The method further comprises adjusting the first and second control
signals over time based in part on the strain or movement
measurements.
[0040] Each of the embodiments, A and B, may have one or more of
the following additional elements in any combination. Element 1:
the second feedback loop comprises logic that estimates a bit
position and at least one of a bit force and a bit force
disturbance based in part on the strain or movement measurements.

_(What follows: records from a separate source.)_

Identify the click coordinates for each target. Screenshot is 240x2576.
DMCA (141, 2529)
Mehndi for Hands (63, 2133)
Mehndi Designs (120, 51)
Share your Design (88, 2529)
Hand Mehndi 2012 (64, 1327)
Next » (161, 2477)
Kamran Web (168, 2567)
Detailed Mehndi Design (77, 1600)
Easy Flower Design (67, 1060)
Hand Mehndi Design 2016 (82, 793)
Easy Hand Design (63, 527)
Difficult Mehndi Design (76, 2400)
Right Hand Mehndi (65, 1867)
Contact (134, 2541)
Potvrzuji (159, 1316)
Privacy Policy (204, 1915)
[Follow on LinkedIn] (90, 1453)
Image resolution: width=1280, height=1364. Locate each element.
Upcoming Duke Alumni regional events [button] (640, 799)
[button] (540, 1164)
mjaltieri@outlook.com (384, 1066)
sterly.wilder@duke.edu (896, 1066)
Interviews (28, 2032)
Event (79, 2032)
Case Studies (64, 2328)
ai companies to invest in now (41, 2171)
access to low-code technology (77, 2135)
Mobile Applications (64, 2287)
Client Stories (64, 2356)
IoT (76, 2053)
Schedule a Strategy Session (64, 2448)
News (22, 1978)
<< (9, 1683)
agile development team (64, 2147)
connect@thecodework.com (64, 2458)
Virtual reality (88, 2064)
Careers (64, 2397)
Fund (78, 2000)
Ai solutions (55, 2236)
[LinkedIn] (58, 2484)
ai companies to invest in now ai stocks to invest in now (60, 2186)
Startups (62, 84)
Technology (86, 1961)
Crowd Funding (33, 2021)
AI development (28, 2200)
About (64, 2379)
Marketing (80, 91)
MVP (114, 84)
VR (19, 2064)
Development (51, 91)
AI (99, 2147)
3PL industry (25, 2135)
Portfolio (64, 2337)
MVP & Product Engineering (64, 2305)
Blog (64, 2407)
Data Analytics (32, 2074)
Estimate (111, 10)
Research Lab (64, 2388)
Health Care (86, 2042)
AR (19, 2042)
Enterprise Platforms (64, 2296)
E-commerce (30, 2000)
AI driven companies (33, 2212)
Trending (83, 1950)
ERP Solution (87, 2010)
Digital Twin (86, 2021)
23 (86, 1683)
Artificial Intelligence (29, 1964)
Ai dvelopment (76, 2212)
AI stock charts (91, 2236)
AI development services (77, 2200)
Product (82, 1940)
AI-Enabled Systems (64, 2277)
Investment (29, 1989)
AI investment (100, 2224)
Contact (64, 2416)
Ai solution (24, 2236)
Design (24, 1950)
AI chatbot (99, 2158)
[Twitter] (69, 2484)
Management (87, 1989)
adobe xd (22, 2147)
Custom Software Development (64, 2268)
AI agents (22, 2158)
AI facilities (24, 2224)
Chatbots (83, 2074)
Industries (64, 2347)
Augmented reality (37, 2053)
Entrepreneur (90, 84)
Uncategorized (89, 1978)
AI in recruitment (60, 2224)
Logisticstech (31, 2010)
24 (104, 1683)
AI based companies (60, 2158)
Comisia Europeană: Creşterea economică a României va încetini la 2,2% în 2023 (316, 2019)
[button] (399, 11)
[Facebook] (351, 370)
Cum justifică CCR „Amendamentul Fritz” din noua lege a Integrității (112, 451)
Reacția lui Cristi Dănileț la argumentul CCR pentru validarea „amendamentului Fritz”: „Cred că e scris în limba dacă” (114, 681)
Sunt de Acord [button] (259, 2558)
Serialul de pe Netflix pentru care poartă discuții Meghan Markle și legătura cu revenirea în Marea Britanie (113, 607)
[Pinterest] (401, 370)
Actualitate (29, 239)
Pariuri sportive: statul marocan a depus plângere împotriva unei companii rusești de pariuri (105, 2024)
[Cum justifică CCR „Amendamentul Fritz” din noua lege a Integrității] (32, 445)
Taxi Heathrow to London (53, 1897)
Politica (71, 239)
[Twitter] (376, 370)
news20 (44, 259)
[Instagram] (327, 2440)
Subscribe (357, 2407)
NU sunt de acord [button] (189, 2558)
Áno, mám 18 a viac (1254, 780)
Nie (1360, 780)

Element 2: the second feedback loop comprises logic estimates a bit
force disturbance compensation based on the estimated bit force or
bit force disturbance. Element 3: the bit force disturbance
compensation is applied to a PID controller output, wherein the PID
controller receives as input a difference between a desired bit
position and the estimated bit position. Element 4: the first
feedback loop comprises logic that estimates at least one of a bit
force and a bit force disturbance based in part on the strain or
movement measurements. Element 5: the first feedback loop comprises
logic that estimates at least one of rock mechanics and bit wear
based on the estimated bit force or bit force disturbance. Element
6: the first feedback loop comprises a borehole path optimizer to
determine a desired borehole path based in part on the estimated
rock mechanics or drill bit wear. Element 7: the first control
signal is updated whenever path deviation beyond a threshold
occurs, and wherein the second control signal is updated at a fixed
rate. Element 8:
[0041] the first feedback loop determines the first control signal
based in part on a difference between a desired borehole path and a
measured borehole path. Element 9: further comprising logic to
update models or model parameters used by the first feedback loop
and the second feedback loop.
[0042] Element 10: further comprising estimating, by the second
feedback loop, a bit position and at least one of a bit force and a
bit force disturbance based in part on the strain or movement
measurements. Element 11: further comprising estimating, by the
second feedback loop, a bit force disturbance compensation based on
the estimated bit force or bit force disturbance. Element 12:
further comprising applying, by the second feedback loop, the bit
force disturbance compensation to a PID controller output; and
receiving as input, by the PID controller, a difference between a
desired bit position and the estimated bit position. Element 13:
further comprising estimating, by the first feedback loop, at least
one of a bit force and a bit force disturbance based in part on the
strain or movement measurements. Element 14: further comprising
estimating, by the first feedback loop, at least one of rock
mechanics and drill bit wear based on the estimated bit force or
bit force disturbance. Element 15: further comprising determining,
by the first feedback loop, a desired borehole path based on the
estimated rock mechanics or drill bit wear. Element 16: further
comprising adjusting the first control signal whenever path
deviation beyond a threshold occurs, and adjusting the second
control signal at a fixed rate. Element 17: further comprising
periodically updating models or model parameters used by the first
feedback loop and the second feedback loop. Element 18: further
comprising determining the first control signal based in part on a
difference between a desired borehole path and a measured borehole
path.
[0043] Numerous variations and modifications will become apparent
to those skilled in the art once the above disclosure is fully
appreciated. It is intended that the following claims be
interpreted to embrace all such variations and modifications.